Output must match the data below exactly from its first line through the line that contains "View All reviews (52, 749)", with no other line.

***** DATASET *****

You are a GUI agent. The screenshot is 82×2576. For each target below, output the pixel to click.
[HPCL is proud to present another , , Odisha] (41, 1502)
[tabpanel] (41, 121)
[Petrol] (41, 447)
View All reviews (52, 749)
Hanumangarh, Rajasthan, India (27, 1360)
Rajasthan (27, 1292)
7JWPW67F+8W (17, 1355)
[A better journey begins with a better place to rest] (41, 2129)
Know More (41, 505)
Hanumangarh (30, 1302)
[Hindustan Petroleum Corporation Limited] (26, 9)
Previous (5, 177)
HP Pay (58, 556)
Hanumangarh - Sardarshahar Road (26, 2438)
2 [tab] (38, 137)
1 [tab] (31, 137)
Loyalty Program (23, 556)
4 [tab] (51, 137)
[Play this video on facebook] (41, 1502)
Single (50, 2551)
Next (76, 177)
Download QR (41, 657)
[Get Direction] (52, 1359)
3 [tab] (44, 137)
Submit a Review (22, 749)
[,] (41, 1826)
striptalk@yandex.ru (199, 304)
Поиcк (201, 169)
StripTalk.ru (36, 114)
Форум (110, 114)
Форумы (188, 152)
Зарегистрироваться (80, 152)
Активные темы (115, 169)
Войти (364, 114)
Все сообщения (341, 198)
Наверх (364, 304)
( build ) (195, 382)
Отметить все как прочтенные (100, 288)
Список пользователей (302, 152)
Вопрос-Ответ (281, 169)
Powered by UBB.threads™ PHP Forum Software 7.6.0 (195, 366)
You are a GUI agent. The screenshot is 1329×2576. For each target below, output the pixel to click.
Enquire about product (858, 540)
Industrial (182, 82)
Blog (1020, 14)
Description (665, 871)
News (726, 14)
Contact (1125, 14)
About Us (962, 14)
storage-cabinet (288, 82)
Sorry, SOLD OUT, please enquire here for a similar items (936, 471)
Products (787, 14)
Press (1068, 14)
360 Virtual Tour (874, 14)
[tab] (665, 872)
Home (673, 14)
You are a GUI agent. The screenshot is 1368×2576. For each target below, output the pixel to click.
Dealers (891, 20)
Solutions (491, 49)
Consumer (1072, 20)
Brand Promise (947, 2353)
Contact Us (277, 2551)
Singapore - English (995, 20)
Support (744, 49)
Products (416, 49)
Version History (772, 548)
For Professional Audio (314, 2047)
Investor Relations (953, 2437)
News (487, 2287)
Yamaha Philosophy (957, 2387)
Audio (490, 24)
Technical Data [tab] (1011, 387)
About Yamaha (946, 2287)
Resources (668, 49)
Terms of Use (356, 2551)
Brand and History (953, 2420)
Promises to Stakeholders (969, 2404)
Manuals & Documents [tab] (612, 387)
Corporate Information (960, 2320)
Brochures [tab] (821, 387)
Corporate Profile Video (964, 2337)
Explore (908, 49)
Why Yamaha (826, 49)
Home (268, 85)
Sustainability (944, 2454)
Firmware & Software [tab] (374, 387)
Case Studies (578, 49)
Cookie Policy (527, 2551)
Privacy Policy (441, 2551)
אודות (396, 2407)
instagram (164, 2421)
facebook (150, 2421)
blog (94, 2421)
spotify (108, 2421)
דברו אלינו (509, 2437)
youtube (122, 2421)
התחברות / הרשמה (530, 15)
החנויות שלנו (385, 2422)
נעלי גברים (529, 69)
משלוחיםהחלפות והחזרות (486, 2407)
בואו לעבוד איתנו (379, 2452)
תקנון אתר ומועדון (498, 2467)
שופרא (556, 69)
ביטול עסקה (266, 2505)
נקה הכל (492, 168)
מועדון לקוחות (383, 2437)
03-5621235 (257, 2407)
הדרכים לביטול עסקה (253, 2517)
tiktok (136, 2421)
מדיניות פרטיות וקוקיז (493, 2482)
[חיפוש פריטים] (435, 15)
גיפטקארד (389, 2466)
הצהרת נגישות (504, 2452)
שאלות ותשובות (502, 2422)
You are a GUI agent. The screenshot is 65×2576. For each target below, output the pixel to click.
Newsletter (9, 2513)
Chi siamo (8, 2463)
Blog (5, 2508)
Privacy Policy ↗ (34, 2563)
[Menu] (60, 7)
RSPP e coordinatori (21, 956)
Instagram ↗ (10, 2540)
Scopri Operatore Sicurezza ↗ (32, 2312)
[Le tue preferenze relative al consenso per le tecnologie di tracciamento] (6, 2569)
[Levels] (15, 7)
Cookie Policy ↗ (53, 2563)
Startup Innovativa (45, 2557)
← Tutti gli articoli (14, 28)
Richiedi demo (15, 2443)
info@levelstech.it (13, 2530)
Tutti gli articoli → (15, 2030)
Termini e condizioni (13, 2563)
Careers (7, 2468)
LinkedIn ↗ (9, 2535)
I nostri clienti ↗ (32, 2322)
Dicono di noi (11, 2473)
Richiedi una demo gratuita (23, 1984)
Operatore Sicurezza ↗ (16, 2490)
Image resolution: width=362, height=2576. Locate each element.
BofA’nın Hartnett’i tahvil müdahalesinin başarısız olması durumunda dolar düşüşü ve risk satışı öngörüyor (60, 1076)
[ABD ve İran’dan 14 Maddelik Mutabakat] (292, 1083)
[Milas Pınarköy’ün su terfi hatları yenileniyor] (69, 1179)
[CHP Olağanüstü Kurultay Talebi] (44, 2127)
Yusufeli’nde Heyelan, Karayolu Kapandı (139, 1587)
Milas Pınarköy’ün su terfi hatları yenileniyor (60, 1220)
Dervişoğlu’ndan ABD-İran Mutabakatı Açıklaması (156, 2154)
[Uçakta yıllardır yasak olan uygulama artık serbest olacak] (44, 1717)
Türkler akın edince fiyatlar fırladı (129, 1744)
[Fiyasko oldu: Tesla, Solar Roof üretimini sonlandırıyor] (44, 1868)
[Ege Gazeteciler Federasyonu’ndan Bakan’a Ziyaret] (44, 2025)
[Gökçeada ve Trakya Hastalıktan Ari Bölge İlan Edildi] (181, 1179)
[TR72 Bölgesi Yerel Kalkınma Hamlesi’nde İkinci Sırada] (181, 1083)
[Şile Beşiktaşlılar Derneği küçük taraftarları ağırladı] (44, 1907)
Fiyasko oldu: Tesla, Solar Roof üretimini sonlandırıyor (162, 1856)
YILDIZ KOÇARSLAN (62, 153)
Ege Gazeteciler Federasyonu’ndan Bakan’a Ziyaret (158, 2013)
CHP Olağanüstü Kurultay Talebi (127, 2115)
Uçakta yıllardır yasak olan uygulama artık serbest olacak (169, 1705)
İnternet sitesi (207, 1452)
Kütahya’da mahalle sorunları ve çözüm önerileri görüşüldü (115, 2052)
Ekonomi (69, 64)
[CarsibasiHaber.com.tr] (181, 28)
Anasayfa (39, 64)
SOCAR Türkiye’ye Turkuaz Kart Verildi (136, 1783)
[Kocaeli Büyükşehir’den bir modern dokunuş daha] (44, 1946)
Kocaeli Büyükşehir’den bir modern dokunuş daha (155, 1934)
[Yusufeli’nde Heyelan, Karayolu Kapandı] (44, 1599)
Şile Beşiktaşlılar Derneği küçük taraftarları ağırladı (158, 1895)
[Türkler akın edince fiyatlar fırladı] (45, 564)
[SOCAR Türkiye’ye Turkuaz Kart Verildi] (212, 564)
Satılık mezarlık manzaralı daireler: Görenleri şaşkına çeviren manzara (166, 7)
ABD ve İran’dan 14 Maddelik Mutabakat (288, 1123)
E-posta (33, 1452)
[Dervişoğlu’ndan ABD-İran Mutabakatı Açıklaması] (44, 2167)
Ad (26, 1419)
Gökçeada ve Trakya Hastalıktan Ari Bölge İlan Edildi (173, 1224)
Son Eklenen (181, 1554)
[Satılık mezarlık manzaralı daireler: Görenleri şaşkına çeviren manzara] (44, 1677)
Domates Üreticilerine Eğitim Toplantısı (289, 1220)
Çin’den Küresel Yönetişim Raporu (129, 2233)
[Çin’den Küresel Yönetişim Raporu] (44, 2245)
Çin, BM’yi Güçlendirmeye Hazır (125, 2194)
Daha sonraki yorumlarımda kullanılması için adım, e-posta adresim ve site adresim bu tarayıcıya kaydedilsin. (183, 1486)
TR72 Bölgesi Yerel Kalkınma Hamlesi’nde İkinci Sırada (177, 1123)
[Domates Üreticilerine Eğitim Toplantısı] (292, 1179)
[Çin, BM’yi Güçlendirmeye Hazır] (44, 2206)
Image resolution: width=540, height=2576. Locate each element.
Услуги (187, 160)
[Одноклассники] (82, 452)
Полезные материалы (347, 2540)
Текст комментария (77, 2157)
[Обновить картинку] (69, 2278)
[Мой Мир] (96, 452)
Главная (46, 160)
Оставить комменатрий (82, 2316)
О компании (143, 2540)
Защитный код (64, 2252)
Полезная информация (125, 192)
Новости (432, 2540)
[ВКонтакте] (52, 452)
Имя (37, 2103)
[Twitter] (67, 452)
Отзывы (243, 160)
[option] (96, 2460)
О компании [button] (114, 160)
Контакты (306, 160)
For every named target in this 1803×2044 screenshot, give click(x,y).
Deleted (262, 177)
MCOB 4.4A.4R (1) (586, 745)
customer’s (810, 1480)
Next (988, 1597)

*****

RESPONSE AREA:
You are a GUI agent. The screenshot is 82×2576. For each target below, output the pixel to click.
[HPCL is proud to present another , , Odisha] (41, 1502)
[tabpanel] (41, 121)
[Petrol] (41, 447)
View All reviews (52, 749)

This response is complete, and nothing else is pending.